● What to work on
Print out the data below. Do not alter a single line.
START Data section
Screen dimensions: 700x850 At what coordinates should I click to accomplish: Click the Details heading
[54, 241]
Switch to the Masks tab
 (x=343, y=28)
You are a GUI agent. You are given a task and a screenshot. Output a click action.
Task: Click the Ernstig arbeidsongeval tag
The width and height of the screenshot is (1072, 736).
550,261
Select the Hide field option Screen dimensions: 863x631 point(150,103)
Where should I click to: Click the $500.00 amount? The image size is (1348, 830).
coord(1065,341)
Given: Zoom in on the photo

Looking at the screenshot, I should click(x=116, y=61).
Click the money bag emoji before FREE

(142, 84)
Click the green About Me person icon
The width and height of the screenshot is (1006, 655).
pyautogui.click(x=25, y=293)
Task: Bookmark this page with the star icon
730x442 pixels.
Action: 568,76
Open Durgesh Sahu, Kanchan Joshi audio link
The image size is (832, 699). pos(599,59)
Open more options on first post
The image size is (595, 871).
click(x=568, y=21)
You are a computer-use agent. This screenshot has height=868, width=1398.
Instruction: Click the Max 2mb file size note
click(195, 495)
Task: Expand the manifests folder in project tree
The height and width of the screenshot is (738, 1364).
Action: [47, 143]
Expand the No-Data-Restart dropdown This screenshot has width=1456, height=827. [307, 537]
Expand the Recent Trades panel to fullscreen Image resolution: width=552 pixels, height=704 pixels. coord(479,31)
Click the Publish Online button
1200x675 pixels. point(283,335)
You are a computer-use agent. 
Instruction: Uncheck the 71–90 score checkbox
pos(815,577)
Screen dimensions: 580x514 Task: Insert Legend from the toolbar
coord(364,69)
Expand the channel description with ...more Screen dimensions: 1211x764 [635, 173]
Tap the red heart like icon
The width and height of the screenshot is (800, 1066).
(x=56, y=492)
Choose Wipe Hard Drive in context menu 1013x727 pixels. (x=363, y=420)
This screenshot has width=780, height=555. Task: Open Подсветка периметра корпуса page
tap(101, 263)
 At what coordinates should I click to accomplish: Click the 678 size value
END Data section
● Response area
Screen dimensions: 700x850 At what coordinates should I click to accomplish: Click the Details heading
[54, 241]
Switch to the Masks tab
 (x=343, y=28)
You are a GUI agent. You are given a task and a screenshot. Output a click action.
Task: Click the Ernstig arbeidsongeval tag
The width and height of the screenshot is (1072, 736).
550,261
Select the Hide field option Screen dimensions: 863x631 point(150,103)
Where should I click to: Click the $500.00 amount? The image size is (1348, 830).
coord(1065,341)
Given: Zoom in on the photo

Looking at the screenshot, I should click(x=116, y=61).
Click the money bag emoji before FREE

(142, 84)
Click the green About Me person icon
The width and height of the screenshot is (1006, 655).
pyautogui.click(x=25, y=293)
Task: Bookmark this page with the star icon
730x442 pixels.
Action: 568,76
Open Durgesh Sahu, Kanchan Joshi audio link
The image size is (832, 699). pos(599,59)
Open more options on first post
The image size is (595, 871).
click(x=568, y=21)
You are a computer-use agent. This screenshot has height=868, width=1398.
Instruction: Click the Max 2mb file size note
click(195, 495)
Task: Expand the manifests folder in project tree
The height and width of the screenshot is (738, 1364).
Action: [47, 143]
Expand the No-Data-Restart dropdown This screenshot has width=1456, height=827. [307, 537]
Expand the Recent Trades panel to fullscreen Image resolution: width=552 pixels, height=704 pixels. coord(479,31)
Click the Publish Online button
1200x675 pixels. point(283,335)
You are a computer-use agent. 
Instruction: Uncheck the 71–90 score checkbox
pos(815,577)
Screen dimensions: 580x514 Task: Insert Legend from the toolbar
coord(364,69)
Expand the channel description with ...more Screen dimensions: 1211x764 [635, 173]
Tap the red heart like icon
The width and height of the screenshot is (800, 1066).
(x=56, y=492)
Choose Wipe Hard Drive in context menu 1013x727 pixels. (x=363, y=420)
This screenshot has width=780, height=555. Task: Open Подсветка периметра корпуса page
tap(101, 263)
 At what coordinates should I click to accomplish: Click the 678 size value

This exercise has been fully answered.